Over the years, academics, police investigators and relatives of Bundy and Ann Marie have debated whether she was the first of his dozens of murder victims.

It’s all been speculation and theorizing based on police interviews with Bundy, books and media reports about him and his intriguing connections to the Burr neighborhood.

Soon, Tacoma police detectives could have a more concrete answer.

Officials in Florida are working to have Bundy’s DNA profile uploaded into the FBI’s national database by mid-August. Tacoma detectives hope to compare it to evidence that was never analyzed in the Ann Marie case.

“From a historical standpoint, there is this belief that Ted Bundy could be responsible,” said detective Gene Miller, who leads the Tacoma Police Department’s cold case unit.

“It’s a question that needs to be answered from a historical standpoint as well as an investigative standpoint.” Ann Marie’s family wants to know, too. Her parents have died but her siblings still don’t know what happened to their big sister.

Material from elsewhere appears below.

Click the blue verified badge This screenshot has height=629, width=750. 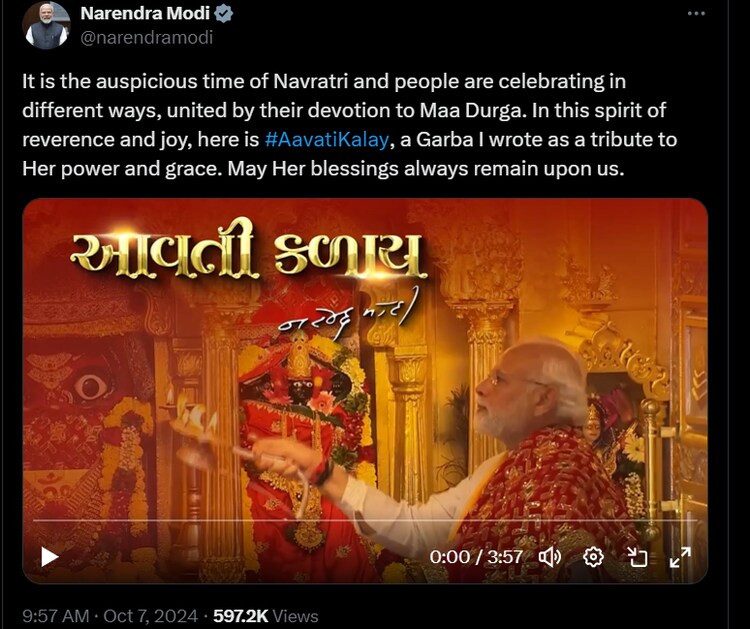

“It would help put some closure on it one way or another,” Julie Burr said Friday. “If we could learn anything to understand what happened or learn what happened, that would be our desire.”

Having Bundy’s DNA in the national database also could shed light on other unsolved cases in states, including Washington, where he preyed on young women and girls.

Before he was executed in 1989 in Florida, the 42-year-old Bundy confessed to killing 30 victims. Law enforcement investigators were not able to identify all the victims and suspected he killed dozens more.

He confessed to killing 11 women in Washington state. Investigators were able to identify eight of them. The other three victims remain a mystery.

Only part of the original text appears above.